### INSTRUCTIONS TO FOLLOW
Reproduce all of the material below word for word, leaving every line unchanged.

--

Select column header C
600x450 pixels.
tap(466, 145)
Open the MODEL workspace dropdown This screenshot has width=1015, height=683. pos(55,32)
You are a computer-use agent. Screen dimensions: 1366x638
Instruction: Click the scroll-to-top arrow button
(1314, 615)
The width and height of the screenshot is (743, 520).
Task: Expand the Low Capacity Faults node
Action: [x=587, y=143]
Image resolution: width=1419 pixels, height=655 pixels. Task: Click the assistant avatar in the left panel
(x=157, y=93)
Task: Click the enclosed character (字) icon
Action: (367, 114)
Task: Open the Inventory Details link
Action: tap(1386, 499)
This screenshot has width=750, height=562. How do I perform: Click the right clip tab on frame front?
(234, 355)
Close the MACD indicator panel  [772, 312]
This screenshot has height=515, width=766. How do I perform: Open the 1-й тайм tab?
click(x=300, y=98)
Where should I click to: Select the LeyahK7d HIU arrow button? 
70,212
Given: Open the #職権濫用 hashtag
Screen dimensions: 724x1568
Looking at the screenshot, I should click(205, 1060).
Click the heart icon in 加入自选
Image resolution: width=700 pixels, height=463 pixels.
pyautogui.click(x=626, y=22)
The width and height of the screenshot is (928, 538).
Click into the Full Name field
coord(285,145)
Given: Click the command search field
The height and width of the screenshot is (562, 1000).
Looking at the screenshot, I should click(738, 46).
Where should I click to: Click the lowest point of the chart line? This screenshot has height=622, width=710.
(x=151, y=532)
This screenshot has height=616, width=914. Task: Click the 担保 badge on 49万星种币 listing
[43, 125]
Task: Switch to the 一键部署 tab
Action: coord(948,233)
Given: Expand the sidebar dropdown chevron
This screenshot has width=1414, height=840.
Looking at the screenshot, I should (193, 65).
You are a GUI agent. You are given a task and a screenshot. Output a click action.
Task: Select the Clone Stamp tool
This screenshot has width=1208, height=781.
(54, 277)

--

### ANSWER FOR THIS EXERCISE
Select column header C
600x450 pixels.
tap(466, 145)
Open the MODEL workspace dropdown This screenshot has width=1015, height=683. pos(55,32)
You are a computer-use agent. Screen dimensions: 1366x638
Instruction: Click the scroll-to-top arrow button
(1314, 615)
The width and height of the screenshot is (743, 520).
Task: Expand the Low Capacity Faults node
Action: [x=587, y=143]
Image resolution: width=1419 pixels, height=655 pixels. Task: Click the assistant avatar in the left panel
(x=157, y=93)
Task: Click the enclosed character (字) icon
Action: (367, 114)
Task: Open the Inventory Details link
Action: tap(1386, 499)
This screenshot has width=750, height=562. How do I perform: Click the right clip tab on frame front?
(234, 355)
Close the MACD indicator panel  [772, 312]
This screenshot has height=515, width=766. How do I perform: Open the 1-й тайм tab?
click(x=300, y=98)
Where should I click to: Select the LeyahK7d HIU arrow button? 
70,212
Given: Open the #職権濫用 hashtag
Screen dimensions: 724x1568
Looking at the screenshot, I should click(205, 1060).
Click the heart icon in 加入自选
Image resolution: width=700 pixels, height=463 pixels.
pyautogui.click(x=626, y=22)
The width and height of the screenshot is (928, 538).
Click into the Full Name field
coord(285,145)
Given: Click the command search field
The height and width of the screenshot is (562, 1000).
Looking at the screenshot, I should click(738, 46).
Where should I click to: Click the lowest point of the chart line? This screenshot has height=622, width=710.
(x=151, y=532)
This screenshot has height=616, width=914. Task: Click the 担保 badge on 49万星种币 listing
[43, 125]
Task: Switch to the 一键部署 tab
Action: coord(948,233)
Given: Expand the sidebar dropdown chevron
This screenshot has width=1414, height=840.
Looking at the screenshot, I should (193, 65).
You are a GUI agent. You are given a task and a screenshot. Output a click action.
Task: Select the Clone Stamp tool
This screenshot has width=1208, height=781.
(54, 277)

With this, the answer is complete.